Recently unsealed records reveal a much more extensive secret
relationship than previously known between the FBI and Best Buy's
Geek Squad, including evidence the agency trained company technicians
on law-enforcement operational tactics, shared lists of targeted
citizens and, to covertly increase surveillance of the public,
encouraged searches of computers even when unrelated to a customer's
request for repairs. Assistant United States Attorney M. Anthony
Brown last year labeled allegations of a hidden partnership as "wild
speculation." But more than a dozen summaries of FBI memoranda filed
inside Orange County's Ronald Reagan Federal Courthouse this month
in USA v. Mark Rettenmaier contradict the official line...

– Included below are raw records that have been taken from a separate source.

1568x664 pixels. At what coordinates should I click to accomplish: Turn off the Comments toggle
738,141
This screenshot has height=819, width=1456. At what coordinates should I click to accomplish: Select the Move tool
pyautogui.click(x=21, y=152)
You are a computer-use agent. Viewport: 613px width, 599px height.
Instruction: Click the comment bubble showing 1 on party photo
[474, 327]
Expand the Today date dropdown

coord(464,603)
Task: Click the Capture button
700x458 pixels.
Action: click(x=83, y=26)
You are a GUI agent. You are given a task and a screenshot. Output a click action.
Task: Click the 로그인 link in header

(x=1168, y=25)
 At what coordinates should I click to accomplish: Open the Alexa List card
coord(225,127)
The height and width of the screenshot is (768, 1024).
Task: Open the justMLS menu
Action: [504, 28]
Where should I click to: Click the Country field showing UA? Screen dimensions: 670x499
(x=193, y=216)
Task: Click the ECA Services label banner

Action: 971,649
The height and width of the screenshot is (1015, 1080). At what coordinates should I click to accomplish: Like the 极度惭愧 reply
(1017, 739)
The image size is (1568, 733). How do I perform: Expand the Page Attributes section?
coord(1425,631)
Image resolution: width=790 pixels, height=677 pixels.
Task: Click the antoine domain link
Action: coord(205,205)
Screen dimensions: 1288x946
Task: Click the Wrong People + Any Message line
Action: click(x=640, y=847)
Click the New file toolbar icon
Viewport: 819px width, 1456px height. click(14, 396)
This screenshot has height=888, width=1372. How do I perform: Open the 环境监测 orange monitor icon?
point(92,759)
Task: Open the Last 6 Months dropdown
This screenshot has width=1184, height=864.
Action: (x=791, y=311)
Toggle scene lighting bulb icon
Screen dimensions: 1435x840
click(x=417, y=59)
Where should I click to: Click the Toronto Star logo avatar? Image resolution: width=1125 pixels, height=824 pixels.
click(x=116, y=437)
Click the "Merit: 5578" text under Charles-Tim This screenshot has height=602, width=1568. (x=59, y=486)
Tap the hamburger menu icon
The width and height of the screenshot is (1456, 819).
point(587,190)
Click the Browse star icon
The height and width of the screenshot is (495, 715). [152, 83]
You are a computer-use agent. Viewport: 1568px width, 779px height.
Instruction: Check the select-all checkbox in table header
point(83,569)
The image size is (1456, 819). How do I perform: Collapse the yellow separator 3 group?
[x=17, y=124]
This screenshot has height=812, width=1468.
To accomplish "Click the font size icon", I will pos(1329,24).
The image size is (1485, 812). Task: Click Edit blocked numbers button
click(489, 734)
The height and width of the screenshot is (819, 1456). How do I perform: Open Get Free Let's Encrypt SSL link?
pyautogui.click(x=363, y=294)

Other records show how [Geek Squad supervisor Justin] Meade's job
gave him "excellent and frequent" access for "several years" to
computers belonging to unwitting Best Buy customers, though agents
considered him "underutilized" and wanted him "tasked" to search
devices "on a more consistent basis"... evidence demonstrates company
employees routinely snooped for the agency, contemplated "writing
a software program" specifically to aid the FBI in rifling through
its customers' computers without probable cause for any crime that
had been committed, and were "under the direction and control of
the FBI."
"The end-run around the Constitution can be summed up in one
terrifying word: Outsourcing. ... When the government trains,
directs, and pays a "private citizen", that person becomes an agent
of the government.  This makes those persons subject to the same
rules; probable cause, warrants, oath or affirmation. ... The
admissibility of evidence found by a private citizen usually turns
on the governments share of the search. In other words, how involved
was the government? While cases where the government ordered or
paid a citizen to conduct the search are fairly straightforward,
others aren’t. In determining whether to admit the evidence in
question, courts consider questions like: whether the government
initiated the search how much control the government had over the
private citizen who conducted the search, and what the private
citizen’s purpose was in conducting the search. And what was the
FBI doing? Oh yeah... paying them..training them...giving them lists
of people to search"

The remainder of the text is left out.